-- Records to use follows --

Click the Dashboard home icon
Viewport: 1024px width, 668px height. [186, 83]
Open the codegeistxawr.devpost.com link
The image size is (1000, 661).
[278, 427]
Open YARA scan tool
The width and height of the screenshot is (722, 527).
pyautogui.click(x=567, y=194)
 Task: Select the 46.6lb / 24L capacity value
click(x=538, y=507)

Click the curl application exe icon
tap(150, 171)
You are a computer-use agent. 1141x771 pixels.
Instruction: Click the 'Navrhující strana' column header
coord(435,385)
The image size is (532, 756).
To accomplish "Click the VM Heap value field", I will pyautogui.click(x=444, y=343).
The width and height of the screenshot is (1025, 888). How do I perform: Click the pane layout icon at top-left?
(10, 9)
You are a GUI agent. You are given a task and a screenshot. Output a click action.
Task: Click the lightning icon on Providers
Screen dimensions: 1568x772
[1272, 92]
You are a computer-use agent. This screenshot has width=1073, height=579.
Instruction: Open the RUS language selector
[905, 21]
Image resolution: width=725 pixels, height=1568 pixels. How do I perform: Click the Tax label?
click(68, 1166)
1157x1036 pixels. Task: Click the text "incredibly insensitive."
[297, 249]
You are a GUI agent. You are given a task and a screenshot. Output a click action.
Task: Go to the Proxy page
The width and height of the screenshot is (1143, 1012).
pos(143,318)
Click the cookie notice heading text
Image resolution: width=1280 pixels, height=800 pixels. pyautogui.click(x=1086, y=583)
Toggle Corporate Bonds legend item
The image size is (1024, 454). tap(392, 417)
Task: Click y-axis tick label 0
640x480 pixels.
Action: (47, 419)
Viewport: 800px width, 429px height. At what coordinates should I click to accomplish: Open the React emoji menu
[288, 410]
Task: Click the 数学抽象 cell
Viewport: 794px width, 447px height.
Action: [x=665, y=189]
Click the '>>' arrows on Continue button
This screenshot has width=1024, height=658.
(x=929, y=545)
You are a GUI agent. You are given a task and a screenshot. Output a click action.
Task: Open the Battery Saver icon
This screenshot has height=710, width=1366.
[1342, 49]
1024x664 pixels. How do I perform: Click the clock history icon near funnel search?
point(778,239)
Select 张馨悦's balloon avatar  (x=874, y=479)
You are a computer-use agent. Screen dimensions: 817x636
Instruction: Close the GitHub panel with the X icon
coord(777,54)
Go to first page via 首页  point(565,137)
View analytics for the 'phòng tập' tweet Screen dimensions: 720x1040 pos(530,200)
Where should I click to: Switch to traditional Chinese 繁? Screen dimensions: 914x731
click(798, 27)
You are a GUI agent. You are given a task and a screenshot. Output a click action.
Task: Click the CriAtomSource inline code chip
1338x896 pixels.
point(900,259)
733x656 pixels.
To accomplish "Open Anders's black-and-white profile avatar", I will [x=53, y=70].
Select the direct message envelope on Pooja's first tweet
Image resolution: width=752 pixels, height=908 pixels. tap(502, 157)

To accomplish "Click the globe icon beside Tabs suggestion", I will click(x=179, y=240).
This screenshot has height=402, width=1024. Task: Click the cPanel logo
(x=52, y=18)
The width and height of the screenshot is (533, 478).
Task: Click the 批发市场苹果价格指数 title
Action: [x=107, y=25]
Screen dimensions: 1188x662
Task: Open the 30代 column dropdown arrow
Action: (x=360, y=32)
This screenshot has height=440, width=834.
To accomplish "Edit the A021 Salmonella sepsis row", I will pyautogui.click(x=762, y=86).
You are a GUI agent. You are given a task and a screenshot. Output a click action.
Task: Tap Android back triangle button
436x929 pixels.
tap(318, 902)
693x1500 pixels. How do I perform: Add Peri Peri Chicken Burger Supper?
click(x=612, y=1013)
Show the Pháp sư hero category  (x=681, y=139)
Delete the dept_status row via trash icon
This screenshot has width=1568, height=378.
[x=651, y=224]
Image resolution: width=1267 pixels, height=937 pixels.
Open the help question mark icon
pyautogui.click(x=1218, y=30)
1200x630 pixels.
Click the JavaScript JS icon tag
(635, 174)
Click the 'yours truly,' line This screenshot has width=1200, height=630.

-- Records to use concluded --

Type out the entries once more, precisely.

Click the Dashboard home icon
Viewport: 1024px width, 668px height. [186, 83]
Open the codegeistxawr.devpost.com link
The image size is (1000, 661).
[278, 427]
Open YARA scan tool
The width and height of the screenshot is (722, 527).
pyautogui.click(x=567, y=194)
 Task: Select the 46.6lb / 24L capacity value
click(x=538, y=507)

Click the curl application exe icon
tap(150, 171)
You are a computer-use agent. 1141x771 pixels.
Instruction: Click the 'Navrhující strana' column header
coord(435,385)
The image size is (532, 756).
To accomplish "Click the VM Heap value field", I will pyautogui.click(x=444, y=343).
The width and height of the screenshot is (1025, 888). How do I perform: Click the pane layout icon at top-left?
(10, 9)
You are a GUI agent. You are given a task and a screenshot. Output a click action.
Task: Click the lightning icon on Providers
Screen dimensions: 1568x772
[1272, 92]
You are a computer-use agent. This screenshot has width=1073, height=579.
Instruction: Open the RUS language selector
[905, 21]
Image resolution: width=725 pixels, height=1568 pixels. How do I perform: Click the Tax label?
click(68, 1166)
1157x1036 pixels. Task: Click the text "incredibly insensitive."
[297, 249]
You are a GUI agent. You are given a task and a screenshot. Output a click action.
Task: Go to the Proxy page
The width and height of the screenshot is (1143, 1012).
pos(143,318)
Click the cookie notice heading text
Image resolution: width=1280 pixels, height=800 pixels. pyautogui.click(x=1086, y=583)
Toggle Corporate Bonds legend item
The image size is (1024, 454). tap(392, 417)
Task: Click y-axis tick label 0
640x480 pixels.
Action: (47, 419)
Viewport: 800px width, 429px height. At what coordinates should I click to accomplish: Open the React emoji menu
[288, 410]
Task: Click the 数学抽象 cell
Viewport: 794px width, 447px height.
Action: [x=665, y=189]
Click the '>>' arrows on Continue button
This screenshot has width=1024, height=658.
(x=929, y=545)
You are a GUI agent. You are given a task and a screenshot. Output a click action.
Task: Open the Battery Saver icon
This screenshot has height=710, width=1366.
[1342, 49]
1024x664 pixels. How do I perform: Click the clock history icon near funnel search?
point(778,239)
Select 张馨悦's balloon avatar  (x=874, y=479)
You are a computer-use agent. Screen dimensions: 817x636
Instruction: Close the GitHub panel with the X icon
coord(777,54)
Go to first page via 首页  point(565,137)
View analytics for the 'phòng tập' tweet Screen dimensions: 720x1040 pos(530,200)
Where should I click to: Switch to traditional Chinese 繁? Screen dimensions: 914x731
click(798, 27)
You are a GUI agent. You are given a task and a screenshot. Output a click action.
Task: Click the CriAtomSource inline code chip
1338x896 pixels.
point(900,259)
733x656 pixels.
To accomplish "Open Anders's black-and-white profile avatar", I will [x=53, y=70].
Select the direct message envelope on Pooja's first tweet
Image resolution: width=752 pixels, height=908 pixels. tap(502, 157)

To accomplish "Click the globe icon beside Tabs suggestion", I will click(x=179, y=240).
This screenshot has height=402, width=1024. Task: Click the cPanel logo
(x=52, y=18)
The width and height of the screenshot is (533, 478).
Task: Click the 批发市场苹果价格指数 title
Action: [x=107, y=25]
Screen dimensions: 1188x662
Task: Open the 30代 column dropdown arrow
Action: (x=360, y=32)
This screenshot has height=440, width=834.
To accomplish "Edit the A021 Salmonella sepsis row", I will pyautogui.click(x=762, y=86).
You are a GUI agent. You are given a task and a screenshot. Output a click action.
Task: Tap Android back triangle button
436x929 pixels.
tap(318, 902)
693x1500 pixels. How do I perform: Add Peri Peri Chicken Burger Supper?
click(x=612, y=1013)
Show the Pháp sư hero category  (x=681, y=139)
Delete the dept_status row via trash icon
This screenshot has width=1568, height=378.
[x=651, y=224]
Image resolution: width=1267 pixels, height=937 pixels.
Open the help question mark icon
pyautogui.click(x=1218, y=30)
1200x630 pixels.
Click the JavaScript JS icon tag
(635, 174)
Click the 'yours truly,' line This screenshot has width=1200, height=630.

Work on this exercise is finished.